There are a few reasons to apply for an award – most of them centring on the benefits the recognition of an award would produce. Some of those reasons are:
  • A boost in self esteem for the partnership as a whole, as well as for those involved in the community group and business that make up the partnership.
  • An increase in profile if the partnership or its projects are successful. This means more opportunities for people to know what you are doing – especially in your local area – and the chance of greater participation from them in your activities. It could also mean your partnership carries a little more "sway" among the public and influential people where you operate.
    • Another way it could boost your partnership's profile is the ability to use the term "award winner" on a letterhead or in correspondence.
  • Winning an award is likely to result in extra publicity for your partnership through the media or in the community generally, leading to that rise in profile and the benefits which come with it.
  • Your finances could be boosted, as many awards are accompanied by a prize or by cash.
  • Even applying or nominating for an award is a great way of showing your appreciation to your supporters, partnership partners and everyone else involved.
  • One award could lead to further awards, multiplying the benefits listed above.
  • It can lead to great networking opportunities through awards events - meeting contacts or even being invited to future speaking engagements as an award winner.
  • Your partnership deserves it!

How to Apply for an Award

In what is a similar situation to that when your partnership applies for a grant (refer to the Help Sheet series Grants and Your Partnership, available at the Our Community website), there are likely to be a number of rules or criteria you have to fulfil when applying for an award.

While there is no guarantee you will win an award even if you fulfil all the criteria needed, entering an award despite not fulfilling them is a waste of time – time that could be better invested in making your partnership even better.

Once you have read the award criteria, and are happy your partnership is eligible, there are a few further steps you should follow in submitting your entry.

You will find many of the following steps similar to those listed below in the Help Sheet Gaining Grants for your Partnership – A Dozen Steps to Grant Application Success – this is because, like applying for a grant, applying for an award requires entrants to follow certain rules and fulfil certain criteria.

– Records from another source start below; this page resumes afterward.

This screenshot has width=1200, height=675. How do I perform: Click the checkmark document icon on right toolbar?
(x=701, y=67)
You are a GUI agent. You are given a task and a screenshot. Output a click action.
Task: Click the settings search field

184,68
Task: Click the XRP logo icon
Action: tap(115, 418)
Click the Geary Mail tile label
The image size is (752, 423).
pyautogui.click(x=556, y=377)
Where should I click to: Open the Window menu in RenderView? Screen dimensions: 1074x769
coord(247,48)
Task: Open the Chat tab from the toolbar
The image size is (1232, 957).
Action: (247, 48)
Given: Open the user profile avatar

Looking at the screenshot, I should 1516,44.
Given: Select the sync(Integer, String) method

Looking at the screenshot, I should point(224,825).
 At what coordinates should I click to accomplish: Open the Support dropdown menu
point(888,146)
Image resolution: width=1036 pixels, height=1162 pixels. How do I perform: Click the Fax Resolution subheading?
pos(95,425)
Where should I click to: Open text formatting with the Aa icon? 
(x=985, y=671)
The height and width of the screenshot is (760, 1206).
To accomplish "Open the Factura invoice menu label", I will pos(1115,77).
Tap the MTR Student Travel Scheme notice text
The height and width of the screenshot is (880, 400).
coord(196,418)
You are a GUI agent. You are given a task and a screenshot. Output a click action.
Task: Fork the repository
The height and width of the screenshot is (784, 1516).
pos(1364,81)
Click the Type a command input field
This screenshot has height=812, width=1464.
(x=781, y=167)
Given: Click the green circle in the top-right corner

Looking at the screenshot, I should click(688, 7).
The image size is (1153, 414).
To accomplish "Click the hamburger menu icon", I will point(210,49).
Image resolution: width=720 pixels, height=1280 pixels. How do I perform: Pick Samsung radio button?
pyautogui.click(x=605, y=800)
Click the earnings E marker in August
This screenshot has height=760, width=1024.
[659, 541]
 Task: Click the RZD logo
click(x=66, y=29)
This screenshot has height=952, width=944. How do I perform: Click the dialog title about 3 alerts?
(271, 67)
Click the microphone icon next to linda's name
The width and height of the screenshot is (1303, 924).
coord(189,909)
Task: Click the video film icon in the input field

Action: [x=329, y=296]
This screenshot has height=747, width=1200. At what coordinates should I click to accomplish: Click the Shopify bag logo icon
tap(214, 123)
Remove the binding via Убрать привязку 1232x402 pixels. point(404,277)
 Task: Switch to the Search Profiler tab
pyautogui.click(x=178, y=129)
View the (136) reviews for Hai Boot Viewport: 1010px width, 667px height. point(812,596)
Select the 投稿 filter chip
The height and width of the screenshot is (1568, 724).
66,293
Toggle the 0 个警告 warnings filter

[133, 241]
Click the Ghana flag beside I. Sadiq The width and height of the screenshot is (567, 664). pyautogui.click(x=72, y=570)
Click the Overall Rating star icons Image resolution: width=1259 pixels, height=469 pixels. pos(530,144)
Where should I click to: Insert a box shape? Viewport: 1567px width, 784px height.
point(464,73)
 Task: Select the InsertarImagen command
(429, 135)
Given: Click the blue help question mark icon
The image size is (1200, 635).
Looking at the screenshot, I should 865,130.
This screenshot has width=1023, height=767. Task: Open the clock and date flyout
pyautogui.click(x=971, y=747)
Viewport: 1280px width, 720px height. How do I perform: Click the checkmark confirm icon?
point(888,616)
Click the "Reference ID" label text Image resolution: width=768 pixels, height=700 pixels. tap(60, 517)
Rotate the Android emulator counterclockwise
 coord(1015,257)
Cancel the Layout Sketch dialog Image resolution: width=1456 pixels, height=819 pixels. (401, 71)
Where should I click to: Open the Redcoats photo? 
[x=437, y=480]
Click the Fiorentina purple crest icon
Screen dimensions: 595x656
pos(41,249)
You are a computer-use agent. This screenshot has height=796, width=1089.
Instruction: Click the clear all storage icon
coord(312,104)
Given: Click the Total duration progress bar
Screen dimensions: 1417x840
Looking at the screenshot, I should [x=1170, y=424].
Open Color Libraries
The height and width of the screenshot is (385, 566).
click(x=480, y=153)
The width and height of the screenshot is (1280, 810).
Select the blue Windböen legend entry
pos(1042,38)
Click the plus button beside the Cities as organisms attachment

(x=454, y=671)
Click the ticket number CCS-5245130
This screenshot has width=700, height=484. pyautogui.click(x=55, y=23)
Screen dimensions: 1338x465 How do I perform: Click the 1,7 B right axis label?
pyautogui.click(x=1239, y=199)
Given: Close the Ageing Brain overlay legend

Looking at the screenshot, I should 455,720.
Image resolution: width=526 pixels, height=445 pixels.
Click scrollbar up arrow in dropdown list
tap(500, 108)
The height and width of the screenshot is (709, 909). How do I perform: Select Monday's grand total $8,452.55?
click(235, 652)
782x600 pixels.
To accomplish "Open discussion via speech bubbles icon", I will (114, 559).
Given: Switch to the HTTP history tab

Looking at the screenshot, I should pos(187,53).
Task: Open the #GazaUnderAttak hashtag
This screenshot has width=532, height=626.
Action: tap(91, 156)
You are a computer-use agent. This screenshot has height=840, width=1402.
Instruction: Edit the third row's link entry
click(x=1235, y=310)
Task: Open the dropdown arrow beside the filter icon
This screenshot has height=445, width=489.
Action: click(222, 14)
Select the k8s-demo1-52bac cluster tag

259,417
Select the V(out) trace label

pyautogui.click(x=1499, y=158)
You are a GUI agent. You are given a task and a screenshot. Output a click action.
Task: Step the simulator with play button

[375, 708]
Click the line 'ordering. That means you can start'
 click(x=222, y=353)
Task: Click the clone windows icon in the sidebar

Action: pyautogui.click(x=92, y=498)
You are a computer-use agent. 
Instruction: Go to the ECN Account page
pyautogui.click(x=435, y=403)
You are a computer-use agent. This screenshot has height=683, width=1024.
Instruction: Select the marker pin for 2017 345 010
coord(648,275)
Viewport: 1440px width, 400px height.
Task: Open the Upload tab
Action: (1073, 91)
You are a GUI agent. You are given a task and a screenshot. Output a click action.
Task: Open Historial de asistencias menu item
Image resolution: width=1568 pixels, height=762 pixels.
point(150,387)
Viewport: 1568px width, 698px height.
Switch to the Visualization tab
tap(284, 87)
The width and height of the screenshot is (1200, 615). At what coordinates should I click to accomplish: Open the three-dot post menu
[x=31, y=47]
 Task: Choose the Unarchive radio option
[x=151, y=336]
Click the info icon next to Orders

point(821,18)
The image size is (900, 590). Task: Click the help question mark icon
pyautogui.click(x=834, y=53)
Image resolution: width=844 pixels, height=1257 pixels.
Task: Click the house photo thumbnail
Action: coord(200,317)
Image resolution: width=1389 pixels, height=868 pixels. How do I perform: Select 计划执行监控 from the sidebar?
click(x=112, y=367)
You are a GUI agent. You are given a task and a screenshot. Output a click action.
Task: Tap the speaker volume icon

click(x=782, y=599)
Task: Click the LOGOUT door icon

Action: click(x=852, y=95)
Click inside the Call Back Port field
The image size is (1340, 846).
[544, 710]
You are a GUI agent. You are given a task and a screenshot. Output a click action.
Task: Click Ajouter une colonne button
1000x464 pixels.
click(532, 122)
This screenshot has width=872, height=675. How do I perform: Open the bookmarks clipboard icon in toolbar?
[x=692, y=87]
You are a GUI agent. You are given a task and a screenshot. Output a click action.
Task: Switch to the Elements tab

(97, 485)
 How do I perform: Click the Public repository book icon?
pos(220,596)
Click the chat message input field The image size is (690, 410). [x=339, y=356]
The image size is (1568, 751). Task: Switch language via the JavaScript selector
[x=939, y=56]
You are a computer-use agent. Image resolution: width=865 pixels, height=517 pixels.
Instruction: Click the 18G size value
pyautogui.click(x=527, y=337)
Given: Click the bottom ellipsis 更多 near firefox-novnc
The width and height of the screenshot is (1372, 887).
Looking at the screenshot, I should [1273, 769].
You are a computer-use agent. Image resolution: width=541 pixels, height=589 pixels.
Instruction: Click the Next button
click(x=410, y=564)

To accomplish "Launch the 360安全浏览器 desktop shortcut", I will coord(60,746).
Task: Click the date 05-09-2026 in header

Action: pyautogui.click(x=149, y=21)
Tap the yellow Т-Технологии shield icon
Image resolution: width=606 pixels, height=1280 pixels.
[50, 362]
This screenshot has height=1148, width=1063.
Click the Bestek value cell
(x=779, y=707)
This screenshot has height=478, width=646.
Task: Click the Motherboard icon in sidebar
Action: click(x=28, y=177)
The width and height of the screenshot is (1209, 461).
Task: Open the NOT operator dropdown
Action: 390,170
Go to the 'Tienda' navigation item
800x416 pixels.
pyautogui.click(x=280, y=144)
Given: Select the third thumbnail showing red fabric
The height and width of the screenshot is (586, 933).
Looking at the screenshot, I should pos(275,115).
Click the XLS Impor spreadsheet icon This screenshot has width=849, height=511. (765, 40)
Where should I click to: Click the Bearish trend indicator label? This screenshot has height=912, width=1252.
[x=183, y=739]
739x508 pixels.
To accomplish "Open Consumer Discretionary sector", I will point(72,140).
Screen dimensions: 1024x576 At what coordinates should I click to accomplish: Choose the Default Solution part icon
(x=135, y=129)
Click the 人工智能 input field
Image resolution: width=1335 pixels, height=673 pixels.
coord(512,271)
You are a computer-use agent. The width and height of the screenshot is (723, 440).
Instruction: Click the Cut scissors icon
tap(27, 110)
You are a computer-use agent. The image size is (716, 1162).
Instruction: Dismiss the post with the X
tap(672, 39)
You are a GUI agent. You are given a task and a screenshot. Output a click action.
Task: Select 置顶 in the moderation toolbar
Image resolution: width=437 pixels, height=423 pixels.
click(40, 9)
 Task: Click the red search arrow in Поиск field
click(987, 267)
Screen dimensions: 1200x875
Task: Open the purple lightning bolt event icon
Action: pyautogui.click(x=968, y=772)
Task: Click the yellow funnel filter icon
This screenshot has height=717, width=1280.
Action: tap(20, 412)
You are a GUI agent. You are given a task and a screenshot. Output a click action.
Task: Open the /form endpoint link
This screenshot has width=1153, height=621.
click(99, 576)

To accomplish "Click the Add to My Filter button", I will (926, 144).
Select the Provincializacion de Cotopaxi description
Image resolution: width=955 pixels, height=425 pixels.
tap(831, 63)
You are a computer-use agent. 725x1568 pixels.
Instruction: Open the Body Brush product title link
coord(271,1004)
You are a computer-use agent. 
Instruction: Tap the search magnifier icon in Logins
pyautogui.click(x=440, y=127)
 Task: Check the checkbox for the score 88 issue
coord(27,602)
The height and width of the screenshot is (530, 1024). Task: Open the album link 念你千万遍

Some of the things you should do include:
  • Researching the funding body. Find out the types of projects they have previously funded – it may give you more of an idea if their award is the right one for you to enter.
  • Putting together a list of all the supporting documents or evidence that the award body has asked for. Then, compile the material.
  • Ensuring both partnership partners have input into the submission.  This is particularly important given the award criteria is likely to ask for information from both partners about their contributions to, and thoughts on, the partnership.
  • Making your entry attractive to judges. Tell them why it deserves to win through explanations of the good work your partnership has done. Again, with accompanying material, get documents supporting what your partnership or its project has done. Don't just say what you do. Explain the impact your organisation has on the wider community, highlight your achievements and why your group makes such a difference.
  • Tailor your entry to the award criteria. Don't just go and submit an entry you have previously put in for another award program without changing it!
  • Being truthful, and backing up what you say in your submission with solid evidence. Make sure what you have written about in your award entry has actually occurred. And while you shouldn't stretch the truth, you can talk up what your partnership has achieved – especially by providing information about how it has helped the community or has achieved good things in the field applicable to the award.
  • Complying with any cut-off dates. If there is a cut off date - either for your award entry or for the time span in which projects or tasks will be judged – then check them out and comply with them. Also, aim to have your award application submitted comfortably before the closing date.
  • If you need to, asking for more information. It is better to ask a question and get an answer than not to, and get something wrong in your application.
  • Making sure every question that needs to be answered on the entry form is answered.
  • Sticking to the guidelines and providing the material or supporting documentation – as well as the entry itself – in a format the award body wants. "Following the guidelines" doesn't mean doing what is easiest for your group. Follow the guidelines with your entry.
  • Proofreading your award entry for spelling and grammar, and then getting someone else to proofread your entry for spelling and grammar.
  • If appropriate, get letters of support from someone familiar with the partnership.

Who You Can Apply To?

There are a number of bodies and organisations that partnerships can look at when thinking about applying for an award.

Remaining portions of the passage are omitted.